-- Start of Text excerpt --
Microsoft SPLA Audit Notifications…

Tis’ the season to be merry!  To bring a little holiday cheer, Microsoft is gifting you an audit!  In this article, I will break down some of the tricks to stay ahead of the game when Mr. Audit comes knocking.  If you need help, please email us at info@splalicensing.com We have the resources and the expertise to help navigate through the process.

Do’s of an audit:

  1. Do a pre audit yourself.  This is best to engage a third-party to know what is in your environment and what the auditors will look for.  I like to think of it this way, if you pay your reseller 20k dollars a month (as an example) don’t you want to make sure you get it right?
  2. Use your own tool or method to collect the information.  We know (and so does Microsoft) that you may not be collecting everything that auditor’s will  look for but that’s one of the reasons why you should engage a third-party.  We can use your data but we will compare it against the licensing rights so we know the risk before it becomes a risk.
  3. Know and understand customer owned licenses.  Auditors will look at everything that is installed in your hosted environment.  You need to know what you should be reporting and what you can get away with not reporting.
-- End of Text excerpt --
-- Start of Material supplied --
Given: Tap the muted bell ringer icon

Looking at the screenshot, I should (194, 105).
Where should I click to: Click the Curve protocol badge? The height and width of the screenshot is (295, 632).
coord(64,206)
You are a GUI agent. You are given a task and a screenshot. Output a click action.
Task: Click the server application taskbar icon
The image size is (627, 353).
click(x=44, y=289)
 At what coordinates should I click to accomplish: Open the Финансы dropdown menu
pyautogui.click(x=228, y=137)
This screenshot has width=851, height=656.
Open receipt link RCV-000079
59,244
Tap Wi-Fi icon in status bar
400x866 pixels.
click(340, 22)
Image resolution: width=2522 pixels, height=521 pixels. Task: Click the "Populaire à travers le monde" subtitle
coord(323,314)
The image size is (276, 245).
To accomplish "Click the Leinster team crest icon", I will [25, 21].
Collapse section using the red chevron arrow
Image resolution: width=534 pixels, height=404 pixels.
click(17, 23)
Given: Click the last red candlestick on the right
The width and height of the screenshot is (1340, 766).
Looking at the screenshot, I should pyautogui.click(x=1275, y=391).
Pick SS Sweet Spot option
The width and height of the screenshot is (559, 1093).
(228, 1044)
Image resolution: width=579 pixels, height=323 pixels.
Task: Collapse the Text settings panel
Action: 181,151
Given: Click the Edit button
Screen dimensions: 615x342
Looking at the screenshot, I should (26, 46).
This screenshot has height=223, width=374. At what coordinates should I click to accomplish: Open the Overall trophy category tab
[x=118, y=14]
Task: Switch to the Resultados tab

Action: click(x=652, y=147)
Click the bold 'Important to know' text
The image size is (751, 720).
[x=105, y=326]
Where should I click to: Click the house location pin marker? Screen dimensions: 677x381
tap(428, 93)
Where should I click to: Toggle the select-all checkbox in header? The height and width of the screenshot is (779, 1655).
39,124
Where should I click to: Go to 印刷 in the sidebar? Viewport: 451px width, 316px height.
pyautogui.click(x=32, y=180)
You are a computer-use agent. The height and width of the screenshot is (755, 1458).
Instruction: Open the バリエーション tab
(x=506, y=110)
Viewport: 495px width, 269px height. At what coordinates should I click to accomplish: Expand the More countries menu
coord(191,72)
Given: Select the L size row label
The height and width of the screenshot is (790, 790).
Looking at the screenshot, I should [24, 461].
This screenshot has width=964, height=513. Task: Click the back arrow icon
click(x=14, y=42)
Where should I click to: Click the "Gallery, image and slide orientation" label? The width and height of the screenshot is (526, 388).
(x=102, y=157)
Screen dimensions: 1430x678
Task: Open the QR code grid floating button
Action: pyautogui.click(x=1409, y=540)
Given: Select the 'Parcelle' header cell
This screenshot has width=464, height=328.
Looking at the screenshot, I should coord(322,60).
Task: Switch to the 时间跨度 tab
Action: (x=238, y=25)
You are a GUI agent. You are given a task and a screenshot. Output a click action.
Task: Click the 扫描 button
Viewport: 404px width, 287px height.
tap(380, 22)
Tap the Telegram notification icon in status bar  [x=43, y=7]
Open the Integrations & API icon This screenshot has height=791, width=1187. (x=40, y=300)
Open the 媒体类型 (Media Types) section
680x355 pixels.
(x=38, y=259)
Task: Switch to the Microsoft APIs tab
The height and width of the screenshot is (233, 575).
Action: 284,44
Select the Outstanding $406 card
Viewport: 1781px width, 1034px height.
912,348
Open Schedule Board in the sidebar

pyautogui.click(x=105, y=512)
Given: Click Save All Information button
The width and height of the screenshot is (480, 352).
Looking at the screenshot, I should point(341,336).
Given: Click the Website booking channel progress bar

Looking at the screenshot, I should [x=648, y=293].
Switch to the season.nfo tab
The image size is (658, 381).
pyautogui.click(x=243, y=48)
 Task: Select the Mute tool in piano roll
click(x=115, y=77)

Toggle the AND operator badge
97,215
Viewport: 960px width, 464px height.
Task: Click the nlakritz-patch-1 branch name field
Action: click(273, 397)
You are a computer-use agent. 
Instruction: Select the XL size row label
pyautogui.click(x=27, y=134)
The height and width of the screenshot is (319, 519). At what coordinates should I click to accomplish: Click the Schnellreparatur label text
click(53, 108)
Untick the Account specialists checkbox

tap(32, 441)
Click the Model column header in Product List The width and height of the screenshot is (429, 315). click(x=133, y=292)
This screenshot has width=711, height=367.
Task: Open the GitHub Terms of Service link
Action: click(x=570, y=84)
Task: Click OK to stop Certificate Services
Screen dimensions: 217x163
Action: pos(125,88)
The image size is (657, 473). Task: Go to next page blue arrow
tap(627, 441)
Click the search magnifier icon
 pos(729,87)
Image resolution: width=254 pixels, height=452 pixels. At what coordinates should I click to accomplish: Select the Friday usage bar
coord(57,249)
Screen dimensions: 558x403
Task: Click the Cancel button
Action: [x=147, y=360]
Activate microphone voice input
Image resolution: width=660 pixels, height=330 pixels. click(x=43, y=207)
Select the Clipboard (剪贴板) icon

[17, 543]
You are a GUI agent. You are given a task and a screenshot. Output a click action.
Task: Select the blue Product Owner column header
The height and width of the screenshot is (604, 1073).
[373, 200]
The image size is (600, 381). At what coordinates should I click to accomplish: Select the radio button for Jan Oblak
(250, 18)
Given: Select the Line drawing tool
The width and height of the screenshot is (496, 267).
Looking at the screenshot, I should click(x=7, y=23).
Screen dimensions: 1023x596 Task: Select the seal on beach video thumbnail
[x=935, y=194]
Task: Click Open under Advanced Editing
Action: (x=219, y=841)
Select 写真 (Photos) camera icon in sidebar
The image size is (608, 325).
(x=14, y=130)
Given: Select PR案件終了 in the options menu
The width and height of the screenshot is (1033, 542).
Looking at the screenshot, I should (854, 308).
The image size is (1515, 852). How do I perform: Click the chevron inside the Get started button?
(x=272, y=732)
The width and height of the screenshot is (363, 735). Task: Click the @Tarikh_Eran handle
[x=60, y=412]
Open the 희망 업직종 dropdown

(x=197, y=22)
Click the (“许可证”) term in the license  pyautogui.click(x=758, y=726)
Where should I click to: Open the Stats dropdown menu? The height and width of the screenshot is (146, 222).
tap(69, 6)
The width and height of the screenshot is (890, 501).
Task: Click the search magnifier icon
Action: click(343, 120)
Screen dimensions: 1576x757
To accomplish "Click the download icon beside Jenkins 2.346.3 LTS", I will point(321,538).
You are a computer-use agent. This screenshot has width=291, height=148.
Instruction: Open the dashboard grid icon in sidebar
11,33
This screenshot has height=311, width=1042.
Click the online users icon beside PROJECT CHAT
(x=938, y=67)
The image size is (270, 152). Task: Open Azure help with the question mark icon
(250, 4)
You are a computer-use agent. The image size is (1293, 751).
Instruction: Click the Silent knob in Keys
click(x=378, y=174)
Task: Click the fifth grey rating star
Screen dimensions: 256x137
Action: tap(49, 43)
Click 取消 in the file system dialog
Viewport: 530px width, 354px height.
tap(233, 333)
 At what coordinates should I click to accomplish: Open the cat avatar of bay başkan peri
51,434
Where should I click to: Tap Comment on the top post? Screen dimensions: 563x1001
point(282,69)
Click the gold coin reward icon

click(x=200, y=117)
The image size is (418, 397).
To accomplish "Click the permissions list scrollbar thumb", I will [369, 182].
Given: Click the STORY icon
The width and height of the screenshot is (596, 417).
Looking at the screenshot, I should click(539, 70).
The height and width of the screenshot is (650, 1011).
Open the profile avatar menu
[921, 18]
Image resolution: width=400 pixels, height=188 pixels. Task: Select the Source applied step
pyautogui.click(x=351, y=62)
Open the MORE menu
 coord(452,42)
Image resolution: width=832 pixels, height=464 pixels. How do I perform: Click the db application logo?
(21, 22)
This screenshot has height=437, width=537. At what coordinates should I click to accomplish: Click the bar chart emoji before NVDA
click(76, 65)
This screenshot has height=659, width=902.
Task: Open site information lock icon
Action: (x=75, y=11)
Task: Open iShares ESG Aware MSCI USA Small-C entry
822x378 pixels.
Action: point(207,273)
-- End of Material supplied --
▸ Written tasks
1 - Do these statements agree with the SPLA audit article? Answer yes or no for each, quoting the words of the article that decide it.
(a) The article recommends bringing in a third party for a pre-audit.
(b) According to the article, auditors examine only the licenses a provider has reported.
(c) The article tells readers to gather the information with a tool supplied by Microsoft.
2 - Extend the SPLA audit article past its last sentence, keeping the same numbered style.

▸ Expected results
1 -
(a) Yes: "This is best to engage a third-party to know what is in your environment and what the auditors will look for."
(b) No: "Auditors will look at everything that is installed in your hosted environment."
(c) No: "Use your own tool or method to collect the information."

2 -
  4. Engage with the publisher, not disengage.  Avoiding the notification will not solve anything and put you in a tricky situation.
  5. Keep calm.  Overreacting doesn’t help your cause.

Don’t’s of an audit:

  1. Similar to 4-5 mentioned above, don’t be a jerk.  Kind of like getting mad at another driver at a stoplight, it never solves anything.
  2. Hire a law firm to work with Microsoft on your behalf.  If that happens, the publisher will engage their legal and it becomes very black and white.  In this case, my bet is on the company with the billions of dollars in their bank account.  If you engage in a third-party, it’s best to work with the third-party directly with your organization, not the third-party work with the publisher.
  3. Give the auditors everything they ask.  Sometimes they ask for things that are not relevant to the situation.
  4. Throw in the towel.  Even organizations who never report SPLA but are hosting can find a way to negotiate.
  5. Rush to close it.  There are strategies that work out to your benefit if you hold off.  Another benefit is it may give you better financial options.

Happy Holidays!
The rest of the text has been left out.